There are many who we allow to play the permanent role of bogey-man in the drama of our desires and loves. They could be friends, family, authority figures, neighbours, strangers, and very often they’re an abstract “people” who we insist will “talk”. This is somehow always supposed to be a bad thing.

This is a long topic that deserves more exploration, but here’s the short version. If you are held back by such thems, you must learn to ignore them, renegotiate whatever understanding is getting in the way, bring them over to your side by framing what you love in terms they will love or tolerate, or simply adjust your actions and aims so all parties are satisfied. Most of the time though, we fear “them” in ways that are inflated, imaginary and ridiculous. Don’t let real loves be killed by imagined fears.


So I will ask you again, why aren’t you doing what you love? What lies are you telling yourself to remain unhappy and unfulfilled?

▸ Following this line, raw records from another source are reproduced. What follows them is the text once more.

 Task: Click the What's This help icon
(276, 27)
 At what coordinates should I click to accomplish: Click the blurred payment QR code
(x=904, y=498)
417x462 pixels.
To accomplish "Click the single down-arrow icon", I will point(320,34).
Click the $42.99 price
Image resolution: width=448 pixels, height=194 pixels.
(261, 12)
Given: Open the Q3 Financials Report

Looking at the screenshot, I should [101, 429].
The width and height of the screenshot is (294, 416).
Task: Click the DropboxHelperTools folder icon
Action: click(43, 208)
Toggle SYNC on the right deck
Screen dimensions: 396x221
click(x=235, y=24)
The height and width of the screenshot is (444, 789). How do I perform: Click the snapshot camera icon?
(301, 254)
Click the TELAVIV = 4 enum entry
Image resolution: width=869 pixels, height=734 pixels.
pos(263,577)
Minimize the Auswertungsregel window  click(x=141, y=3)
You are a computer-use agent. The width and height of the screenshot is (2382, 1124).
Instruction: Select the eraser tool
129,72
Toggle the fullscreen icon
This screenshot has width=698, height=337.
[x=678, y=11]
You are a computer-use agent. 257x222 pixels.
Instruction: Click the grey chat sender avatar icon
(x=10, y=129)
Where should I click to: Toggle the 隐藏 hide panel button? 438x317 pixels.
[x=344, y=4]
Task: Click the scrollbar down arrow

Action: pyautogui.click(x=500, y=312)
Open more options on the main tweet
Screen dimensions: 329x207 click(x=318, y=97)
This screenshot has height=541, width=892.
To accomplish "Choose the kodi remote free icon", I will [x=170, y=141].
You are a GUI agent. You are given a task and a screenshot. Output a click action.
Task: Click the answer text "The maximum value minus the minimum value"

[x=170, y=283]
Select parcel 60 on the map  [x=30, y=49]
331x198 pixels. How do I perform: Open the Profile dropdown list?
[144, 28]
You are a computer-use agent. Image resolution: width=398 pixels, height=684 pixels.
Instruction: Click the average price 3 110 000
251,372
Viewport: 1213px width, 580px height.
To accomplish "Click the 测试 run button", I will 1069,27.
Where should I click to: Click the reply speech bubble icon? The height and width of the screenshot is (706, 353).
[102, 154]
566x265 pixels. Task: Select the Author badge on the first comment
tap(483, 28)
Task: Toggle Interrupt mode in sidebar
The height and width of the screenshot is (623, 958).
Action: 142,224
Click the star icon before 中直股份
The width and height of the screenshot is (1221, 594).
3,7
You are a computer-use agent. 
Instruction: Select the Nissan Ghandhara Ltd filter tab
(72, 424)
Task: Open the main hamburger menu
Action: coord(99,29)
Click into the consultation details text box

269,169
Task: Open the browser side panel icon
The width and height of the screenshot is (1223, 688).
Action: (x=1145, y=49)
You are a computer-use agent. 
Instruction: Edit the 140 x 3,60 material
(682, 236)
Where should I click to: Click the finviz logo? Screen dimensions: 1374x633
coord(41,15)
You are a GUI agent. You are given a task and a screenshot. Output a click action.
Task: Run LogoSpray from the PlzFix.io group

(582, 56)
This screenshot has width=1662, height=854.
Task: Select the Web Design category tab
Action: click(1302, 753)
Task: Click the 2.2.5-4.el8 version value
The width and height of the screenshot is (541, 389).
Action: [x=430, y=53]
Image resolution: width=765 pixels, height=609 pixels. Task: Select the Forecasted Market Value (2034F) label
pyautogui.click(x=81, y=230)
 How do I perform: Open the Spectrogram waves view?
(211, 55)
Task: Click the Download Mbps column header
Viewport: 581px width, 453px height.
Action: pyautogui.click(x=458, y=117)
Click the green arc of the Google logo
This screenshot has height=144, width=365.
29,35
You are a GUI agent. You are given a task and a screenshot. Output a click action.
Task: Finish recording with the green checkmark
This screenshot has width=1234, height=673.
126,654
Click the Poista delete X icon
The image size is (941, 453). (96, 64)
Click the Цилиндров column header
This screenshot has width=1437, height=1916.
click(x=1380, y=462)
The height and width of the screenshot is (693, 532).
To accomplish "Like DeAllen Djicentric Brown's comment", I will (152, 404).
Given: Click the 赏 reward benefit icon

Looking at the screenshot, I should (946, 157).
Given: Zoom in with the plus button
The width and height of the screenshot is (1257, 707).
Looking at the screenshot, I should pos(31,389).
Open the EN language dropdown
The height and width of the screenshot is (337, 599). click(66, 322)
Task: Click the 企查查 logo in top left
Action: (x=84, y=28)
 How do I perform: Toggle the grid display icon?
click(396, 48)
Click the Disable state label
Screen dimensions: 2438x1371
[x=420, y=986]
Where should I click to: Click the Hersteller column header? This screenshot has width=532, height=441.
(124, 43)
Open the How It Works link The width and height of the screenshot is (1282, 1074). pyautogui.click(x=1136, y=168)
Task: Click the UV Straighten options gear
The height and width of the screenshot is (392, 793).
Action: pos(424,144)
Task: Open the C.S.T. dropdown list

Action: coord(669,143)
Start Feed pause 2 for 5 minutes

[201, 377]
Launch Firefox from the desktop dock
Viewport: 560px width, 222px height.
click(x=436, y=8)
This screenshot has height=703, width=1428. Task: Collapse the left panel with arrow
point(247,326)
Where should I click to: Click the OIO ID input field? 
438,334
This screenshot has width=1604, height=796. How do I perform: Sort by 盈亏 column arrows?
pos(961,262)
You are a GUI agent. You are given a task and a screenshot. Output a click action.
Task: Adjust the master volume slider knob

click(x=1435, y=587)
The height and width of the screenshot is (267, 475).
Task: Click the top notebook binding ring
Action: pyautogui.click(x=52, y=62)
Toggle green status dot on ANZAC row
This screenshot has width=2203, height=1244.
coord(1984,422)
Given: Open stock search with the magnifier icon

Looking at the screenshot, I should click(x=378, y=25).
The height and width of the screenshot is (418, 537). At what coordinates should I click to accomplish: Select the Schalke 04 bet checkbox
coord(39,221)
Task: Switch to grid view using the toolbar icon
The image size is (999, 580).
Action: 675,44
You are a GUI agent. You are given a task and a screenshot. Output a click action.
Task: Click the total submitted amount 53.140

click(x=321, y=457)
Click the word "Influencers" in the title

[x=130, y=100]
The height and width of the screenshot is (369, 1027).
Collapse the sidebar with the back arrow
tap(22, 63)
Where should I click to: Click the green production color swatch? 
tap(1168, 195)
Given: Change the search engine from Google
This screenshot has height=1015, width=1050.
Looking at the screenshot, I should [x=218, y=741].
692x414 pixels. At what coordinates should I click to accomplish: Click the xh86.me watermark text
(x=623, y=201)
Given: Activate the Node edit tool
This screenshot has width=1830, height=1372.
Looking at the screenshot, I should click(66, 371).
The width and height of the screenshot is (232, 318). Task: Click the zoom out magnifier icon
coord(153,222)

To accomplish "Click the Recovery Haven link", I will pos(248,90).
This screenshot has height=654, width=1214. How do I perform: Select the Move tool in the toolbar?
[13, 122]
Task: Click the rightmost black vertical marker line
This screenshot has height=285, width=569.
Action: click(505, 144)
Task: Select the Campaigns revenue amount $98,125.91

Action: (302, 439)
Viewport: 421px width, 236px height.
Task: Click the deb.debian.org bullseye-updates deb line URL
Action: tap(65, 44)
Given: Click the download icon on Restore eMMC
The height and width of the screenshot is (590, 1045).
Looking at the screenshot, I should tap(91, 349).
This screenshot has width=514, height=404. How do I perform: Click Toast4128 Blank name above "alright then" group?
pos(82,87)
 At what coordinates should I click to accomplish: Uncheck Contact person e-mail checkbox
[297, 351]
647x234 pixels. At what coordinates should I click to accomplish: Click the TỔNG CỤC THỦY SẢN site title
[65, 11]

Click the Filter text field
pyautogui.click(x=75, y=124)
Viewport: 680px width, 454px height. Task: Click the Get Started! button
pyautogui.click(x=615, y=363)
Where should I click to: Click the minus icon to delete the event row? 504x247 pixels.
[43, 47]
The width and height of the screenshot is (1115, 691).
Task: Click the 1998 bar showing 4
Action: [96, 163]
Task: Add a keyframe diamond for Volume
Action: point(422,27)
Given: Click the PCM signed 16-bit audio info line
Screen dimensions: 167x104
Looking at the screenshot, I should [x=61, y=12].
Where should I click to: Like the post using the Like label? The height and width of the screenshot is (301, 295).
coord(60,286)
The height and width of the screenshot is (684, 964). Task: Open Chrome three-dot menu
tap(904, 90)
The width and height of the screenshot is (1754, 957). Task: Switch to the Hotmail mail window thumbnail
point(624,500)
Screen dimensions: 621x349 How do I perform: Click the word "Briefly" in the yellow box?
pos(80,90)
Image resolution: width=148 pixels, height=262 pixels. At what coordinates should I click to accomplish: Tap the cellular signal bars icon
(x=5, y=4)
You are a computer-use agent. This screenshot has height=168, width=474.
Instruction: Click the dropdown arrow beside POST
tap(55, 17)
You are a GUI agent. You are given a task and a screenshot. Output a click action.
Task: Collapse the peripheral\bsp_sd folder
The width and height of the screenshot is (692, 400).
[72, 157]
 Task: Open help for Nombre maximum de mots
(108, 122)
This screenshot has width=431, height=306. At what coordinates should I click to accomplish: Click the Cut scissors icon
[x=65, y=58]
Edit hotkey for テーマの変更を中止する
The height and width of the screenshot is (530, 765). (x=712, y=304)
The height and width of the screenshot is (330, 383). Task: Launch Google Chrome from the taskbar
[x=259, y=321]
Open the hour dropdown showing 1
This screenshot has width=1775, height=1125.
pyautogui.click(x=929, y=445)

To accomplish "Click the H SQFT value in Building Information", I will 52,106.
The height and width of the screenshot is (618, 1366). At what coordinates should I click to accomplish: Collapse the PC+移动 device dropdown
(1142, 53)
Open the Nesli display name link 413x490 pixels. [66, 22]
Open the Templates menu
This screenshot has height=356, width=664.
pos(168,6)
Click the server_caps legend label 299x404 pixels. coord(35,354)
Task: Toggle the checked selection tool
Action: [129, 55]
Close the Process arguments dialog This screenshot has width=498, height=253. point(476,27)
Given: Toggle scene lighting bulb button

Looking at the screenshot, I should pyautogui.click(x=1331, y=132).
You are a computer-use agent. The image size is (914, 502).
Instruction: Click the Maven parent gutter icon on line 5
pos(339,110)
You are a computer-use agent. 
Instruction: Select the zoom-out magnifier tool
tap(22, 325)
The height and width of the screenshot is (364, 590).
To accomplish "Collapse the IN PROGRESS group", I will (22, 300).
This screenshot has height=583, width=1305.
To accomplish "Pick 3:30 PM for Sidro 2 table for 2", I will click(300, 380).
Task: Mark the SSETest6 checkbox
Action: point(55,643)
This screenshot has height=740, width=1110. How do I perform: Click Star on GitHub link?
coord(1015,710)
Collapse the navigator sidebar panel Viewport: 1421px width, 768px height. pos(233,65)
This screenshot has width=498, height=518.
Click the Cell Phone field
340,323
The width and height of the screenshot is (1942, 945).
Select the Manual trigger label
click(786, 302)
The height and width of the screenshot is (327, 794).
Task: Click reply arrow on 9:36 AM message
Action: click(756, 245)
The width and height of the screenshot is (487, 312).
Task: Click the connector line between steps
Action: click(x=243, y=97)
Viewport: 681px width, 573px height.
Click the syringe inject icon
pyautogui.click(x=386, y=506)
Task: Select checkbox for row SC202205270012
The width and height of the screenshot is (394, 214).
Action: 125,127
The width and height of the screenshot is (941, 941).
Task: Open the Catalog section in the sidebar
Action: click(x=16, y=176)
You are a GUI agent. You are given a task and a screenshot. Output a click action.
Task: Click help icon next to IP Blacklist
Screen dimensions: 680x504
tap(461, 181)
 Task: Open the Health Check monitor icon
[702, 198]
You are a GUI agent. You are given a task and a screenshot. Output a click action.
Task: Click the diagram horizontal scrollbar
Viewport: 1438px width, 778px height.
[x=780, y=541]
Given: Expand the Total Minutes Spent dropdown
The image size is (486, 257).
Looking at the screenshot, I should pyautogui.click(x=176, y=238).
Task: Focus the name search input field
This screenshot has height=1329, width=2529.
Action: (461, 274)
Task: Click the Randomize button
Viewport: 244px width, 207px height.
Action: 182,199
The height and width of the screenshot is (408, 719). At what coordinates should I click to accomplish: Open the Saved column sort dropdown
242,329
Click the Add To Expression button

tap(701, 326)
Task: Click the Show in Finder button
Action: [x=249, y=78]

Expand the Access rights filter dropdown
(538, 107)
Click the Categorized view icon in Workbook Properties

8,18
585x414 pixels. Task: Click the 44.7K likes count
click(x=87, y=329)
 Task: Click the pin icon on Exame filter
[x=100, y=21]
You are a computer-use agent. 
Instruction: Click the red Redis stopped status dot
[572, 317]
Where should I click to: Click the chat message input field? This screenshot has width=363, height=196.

The thing is, love, like talent, is not a magical creature in the rainbow forests of a fantasy world. It isn’t bestowed and spelled into existence. Love is a human thing, and human beings and all we are comes from directed effort. Like all great human abilities, love and our sources of it come into their own only in proportion to the effort, attention, interest, and faith we apply on to it.

Love is extremely practical. To get to it, you must practice above all else. If you think you don’t have the time, make some, just a little. If you suspect you don’t have the tools, find out what they are actually for and bend what you have to get to what you need. Build your own tools if you must. If you think you lack traction, the answer is very simple, however difficult it may sound in the fog of your dire imaginings. Plant one foot firmly at the starting line and take the first step. Traction comes to those who grab it. If you believe other people are holding you back, articulate who and why and tackle them practically and humanely, within reason, or else recognise they don’t exist and carry on.

Above all else, take those first steps and keep working and reaching, and for heaven’s sake, enjoy the view. What you love isn’t waiting at the end of the road but is walking with you, hand in loving hand.